Many other series looking at TSS in the paediatric population have small patient numbers [2, 5, 9, 10, 18], and our small cohort may simply reflect the rarity of the condition. As suggested by Radford et al. (11), multi-centre collaboration would be a way to increase our sample size and is something to be considered for the future, looking at both TSS, as they suggest, but also at the accessibility and efficacy of FSE in different centres. Three adolescents successfully underwent FSE, and two went on to have TSS, but with only three cases, much more work is required before we can draw definite conclusions in this higher risk patient population.

This was a retrospective review, and is, therefore, subject to the usual biases associated with this type of study. The nine patients who underwent FSE will have been affected by selection bias and may not be representative of the general population. Currently, there is only one surgeon who performs TSS in our centre.
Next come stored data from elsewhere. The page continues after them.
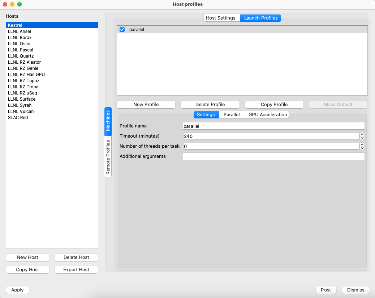
Task: Decrease the threads per task stepper
Action: (362, 148)
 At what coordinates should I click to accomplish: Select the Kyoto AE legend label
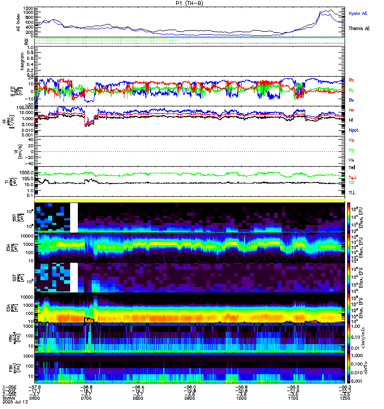tap(358, 13)
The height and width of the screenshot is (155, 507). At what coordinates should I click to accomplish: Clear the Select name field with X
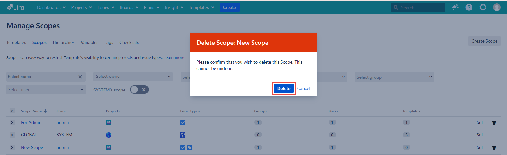[x=80, y=77]
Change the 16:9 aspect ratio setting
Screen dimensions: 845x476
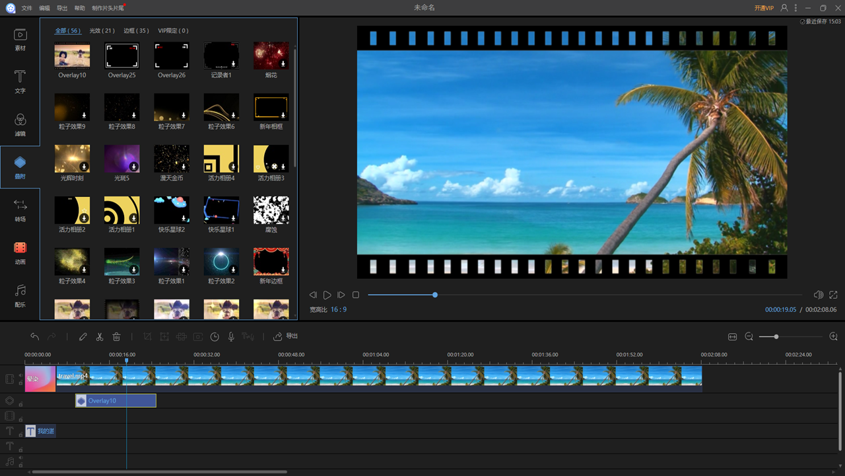(x=339, y=309)
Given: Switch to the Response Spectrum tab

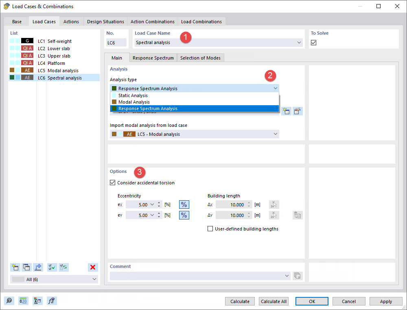Looking at the screenshot, I should [153, 58].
The use of FSE and subsequent TSS will have depended on the availability of the surgeon and pathologists experienced in FSE, which may not be accessible to all.

Historically, if there was a suspicious testicular or para-testicular lesion on clinical examination and imaging, FSE may not have been performed, as it would be assumed these patients would be undergoing orchidectomy (as was the case for the three patients excluded from this series). However, we have shown pre-operative imaging is not always conclusive, and in six suspicious lesions on pre-operative ultrasound, four patients were subsequently able to undergo TSS due to FSE showing benign pathology. As such, we advocate using FSE on all suspicious lesions to avoid unnecessary orchidectomy. In the future, we should identify clinical and imaging selection criteria as to which patients would be suitable for FSE, to give all patients the option of TSS when appropriate.
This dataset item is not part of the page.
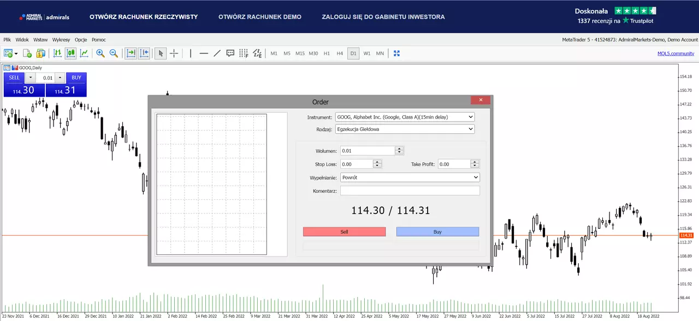699x321 pixels.
Task: Switch chart to candlestick view
Action: [71, 53]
In conclusion, although our sample size is small, we have shown FSE results correlate with the final pathology in 100% of cases. Due to this high diagnostic accuracy, we would recommend FSE be used in all paediatric patients to diagnose suspicious testicular and para-testicular pathology. Further work including meta-analysis and multi-centre collaboration would give a larger cohort of patients to validate our conclusions about the benefits of using FSE to help avoid unnecessary orchidectomy in paediatric and adolescent patients.